* ABOUT THIS EXERCISE:
Each entry has to be printed again exactly.

* DATA SHOWN:
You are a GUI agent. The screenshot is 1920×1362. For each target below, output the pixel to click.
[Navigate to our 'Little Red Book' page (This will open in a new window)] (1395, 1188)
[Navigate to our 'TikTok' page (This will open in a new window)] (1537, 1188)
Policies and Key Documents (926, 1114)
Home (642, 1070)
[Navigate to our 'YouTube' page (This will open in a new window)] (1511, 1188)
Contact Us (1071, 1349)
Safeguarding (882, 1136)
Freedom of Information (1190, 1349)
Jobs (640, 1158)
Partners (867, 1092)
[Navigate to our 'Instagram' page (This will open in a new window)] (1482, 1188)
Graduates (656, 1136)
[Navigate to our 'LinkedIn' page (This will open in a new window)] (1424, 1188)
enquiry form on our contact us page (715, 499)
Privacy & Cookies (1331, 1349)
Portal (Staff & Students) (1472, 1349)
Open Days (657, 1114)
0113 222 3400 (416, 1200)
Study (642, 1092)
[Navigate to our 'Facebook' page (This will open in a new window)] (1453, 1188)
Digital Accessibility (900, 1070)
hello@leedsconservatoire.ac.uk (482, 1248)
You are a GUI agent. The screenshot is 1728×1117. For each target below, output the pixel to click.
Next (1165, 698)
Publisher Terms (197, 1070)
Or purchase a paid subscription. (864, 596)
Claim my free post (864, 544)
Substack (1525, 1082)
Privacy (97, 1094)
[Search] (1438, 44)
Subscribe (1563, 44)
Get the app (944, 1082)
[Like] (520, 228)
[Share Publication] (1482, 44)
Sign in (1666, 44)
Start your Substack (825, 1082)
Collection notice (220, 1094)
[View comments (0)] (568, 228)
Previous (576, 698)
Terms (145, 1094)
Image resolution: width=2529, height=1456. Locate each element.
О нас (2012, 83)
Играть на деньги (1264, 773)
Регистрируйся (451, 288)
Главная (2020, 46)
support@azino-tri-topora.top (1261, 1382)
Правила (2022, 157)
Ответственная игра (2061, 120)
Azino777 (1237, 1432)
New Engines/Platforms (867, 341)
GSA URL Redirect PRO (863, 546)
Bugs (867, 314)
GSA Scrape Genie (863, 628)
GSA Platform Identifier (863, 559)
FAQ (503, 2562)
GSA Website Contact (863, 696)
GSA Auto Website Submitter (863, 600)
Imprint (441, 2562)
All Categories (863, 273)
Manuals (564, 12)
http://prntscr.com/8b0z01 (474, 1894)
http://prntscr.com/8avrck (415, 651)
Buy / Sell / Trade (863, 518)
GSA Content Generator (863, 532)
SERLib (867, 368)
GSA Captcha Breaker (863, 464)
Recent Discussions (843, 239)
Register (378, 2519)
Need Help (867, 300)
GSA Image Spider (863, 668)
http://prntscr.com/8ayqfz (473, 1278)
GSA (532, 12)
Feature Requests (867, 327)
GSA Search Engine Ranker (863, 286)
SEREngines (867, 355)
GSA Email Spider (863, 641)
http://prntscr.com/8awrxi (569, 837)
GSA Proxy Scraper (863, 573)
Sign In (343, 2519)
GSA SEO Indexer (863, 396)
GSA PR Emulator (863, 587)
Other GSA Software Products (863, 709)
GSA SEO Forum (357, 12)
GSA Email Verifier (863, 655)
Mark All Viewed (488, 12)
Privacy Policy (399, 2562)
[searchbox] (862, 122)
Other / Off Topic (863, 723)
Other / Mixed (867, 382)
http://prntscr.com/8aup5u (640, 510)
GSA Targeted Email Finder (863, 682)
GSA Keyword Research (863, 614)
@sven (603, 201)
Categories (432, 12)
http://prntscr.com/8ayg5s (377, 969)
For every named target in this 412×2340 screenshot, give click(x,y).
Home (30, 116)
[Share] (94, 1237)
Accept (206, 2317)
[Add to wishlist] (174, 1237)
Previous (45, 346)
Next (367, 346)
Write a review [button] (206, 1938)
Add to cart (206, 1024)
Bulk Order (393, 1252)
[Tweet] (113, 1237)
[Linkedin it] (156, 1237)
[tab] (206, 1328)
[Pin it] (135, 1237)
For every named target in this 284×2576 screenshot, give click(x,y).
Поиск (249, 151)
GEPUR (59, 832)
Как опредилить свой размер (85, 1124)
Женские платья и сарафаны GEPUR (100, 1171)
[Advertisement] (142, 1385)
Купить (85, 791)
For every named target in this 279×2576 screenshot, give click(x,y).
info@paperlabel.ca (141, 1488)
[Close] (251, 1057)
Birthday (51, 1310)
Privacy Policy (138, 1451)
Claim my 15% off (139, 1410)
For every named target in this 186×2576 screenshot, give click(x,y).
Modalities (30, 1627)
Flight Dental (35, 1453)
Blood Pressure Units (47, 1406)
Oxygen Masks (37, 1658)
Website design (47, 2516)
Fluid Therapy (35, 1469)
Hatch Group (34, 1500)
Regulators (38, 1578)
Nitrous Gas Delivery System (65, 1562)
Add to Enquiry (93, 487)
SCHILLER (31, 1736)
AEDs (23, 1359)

* WRITTEN RESPONSE:
You are a GUI agent. The screenshot is 1920×1362. For each target below, output the pixel to click.
[Navigate to our 'Little Red Book' page (This will open in a new window)] (1395, 1188)
[Navigate to our 'TikTok' page (This will open in a new window)] (1537, 1188)
Policies and Key Documents (926, 1114)
Home (642, 1070)
[Navigate to our 'YouTube' page (This will open in a new window)] (1511, 1188)
Contact Us (1071, 1349)
Safeguarding (882, 1136)
Freedom of Information (1190, 1349)
Jobs (640, 1158)
Partners (867, 1092)
[Navigate to our 'Instagram' page (This will open in a new window)] (1482, 1188)
Graduates (656, 1136)
[Navigate to our 'LinkedIn' page (This will open in a new window)] (1424, 1188)
enquiry form on our contact us page (715, 499)
Privacy & Cookies (1331, 1349)
Portal (Staff & Students) (1472, 1349)
Open Days (657, 1114)
0113 222 3400 (416, 1200)
Study (642, 1092)
[Navigate to our 'Facebook' page (This will open in a new window)] (1453, 1188)
Digital Accessibility (900, 1070)
hello@leedsconservatoire.ac.uk (482, 1248)
You are a GUI agent. The screenshot is 1728×1117. For each target below, output the pixel to click.
Next (1165, 698)
Publisher Terms (197, 1070)
Or purchase a paid subscription. (864, 596)
Claim my free post (864, 544)
Substack (1525, 1082)
Privacy (97, 1094)
[Search] (1438, 44)
Subscribe (1563, 44)
Get the app (944, 1082)
[Like] (520, 228)
[Share Publication] (1482, 44)
Sign in (1666, 44)
Start your Substack (825, 1082)
Collection notice (220, 1094)
[View comments (0)] (568, 228)
Previous (576, 698)
Terms (145, 1094)
Image resolution: width=2529, height=1456. Locate each element.
О нас (2012, 83)
Играть на деньги (1264, 773)
Регистрируйся (451, 288)
Главная (2020, 46)
support@azino-tri-topora.top (1261, 1382)
Правила (2022, 157)
Ответственная игра (2061, 120)
Azino777 (1237, 1432)
New Engines/Platforms (867, 341)
GSA URL Redirect PRO (863, 546)
Bugs (867, 314)
GSA Scrape Genie (863, 628)
GSA Platform Identifier (863, 559)
FAQ (503, 2562)
GSA Website Contact (863, 696)
GSA Auto Website Submitter (863, 600)
Imprint (441, 2562)
All Categories (863, 273)
Manuals (564, 12)
http://prntscr.com/8b0z01 (474, 1894)
http://prntscr.com/8avrck (415, 651)
Buy / Sell / Trade (863, 518)
GSA Content Generator (863, 532)
SERLib (867, 368)
GSA Captcha Breaker (863, 464)
Recent Discussions (843, 239)
Register (378, 2519)
Need Help (867, 300)
GSA Image Spider (863, 668)
http://prntscr.com/8ayqfz (473, 1278)
GSA (532, 12)
Feature Requests (867, 327)
GSA Search Engine Ranker (863, 286)
SEREngines (867, 355)
GSA Email Spider (863, 641)
http://prntscr.com/8awrxi (569, 837)
GSA Proxy Scraper (863, 573)
Sign In (343, 2519)
GSA SEO Indexer (863, 396)
GSA PR Emulator (863, 587)
Other GSA Software Products (863, 709)
GSA SEO Forum (357, 12)
GSA Email Verifier (863, 655)
Mark All Viewed (488, 12)
Privacy Policy (399, 2562)
[searchbox] (862, 122)
Other / Off Topic (863, 723)
Other / Mixed (867, 382)
http://prntscr.com/8aup5u (640, 510)
GSA Targeted Email Finder (863, 682)
GSA Keyword Research (863, 614)
@sven (603, 201)
Categories (432, 12)
http://prntscr.com/8ayg5s (377, 969)
For every named target in this 412×2340 screenshot, give click(x,y).
Home (30, 116)
[Share] (94, 1237)
Accept (206, 2317)
[Add to wishlist] (174, 1237)
Previous (45, 346)
Next (367, 346)
Write a review [button] (206, 1938)
Add to cart (206, 1024)
Bulk Order (393, 1252)
[Tweet] (113, 1237)
[Linkedin it] (156, 1237)
[tab] (206, 1328)
[Pin it] (135, 1237)
For every named target in this 284×2576 screenshot, give click(x,y).
Поиск (249, 151)
GEPUR (59, 832)
Как опредилить свой размер (85, 1124)
Женские платья и сарафаны GEPUR (100, 1171)
[Advertisement] (142, 1385)
Купить (85, 791)
For every named target in this 279×2576 screenshot, give click(x,y).
info@paperlabel.ca (141, 1488)
[Close] (251, 1057)
Birthday (51, 1310)
Privacy Policy (138, 1451)
Claim my 15% off (139, 1410)
For every named target in this 186×2576 screenshot, give click(x,y).
Modalities (30, 1627)
Flight Dental (35, 1453)
Blood Pressure Units (47, 1406)
Oxygen Masks (37, 1658)
Website design (47, 2516)
Fluid Therapy (35, 1469)
Hatch Group (34, 1500)
Regulators (38, 1578)
Nitrous Gas Delivery System (65, 1562)
Add to Enquiry (93, 487)
SCHILLER (31, 1736)
AEDs (23, 1359)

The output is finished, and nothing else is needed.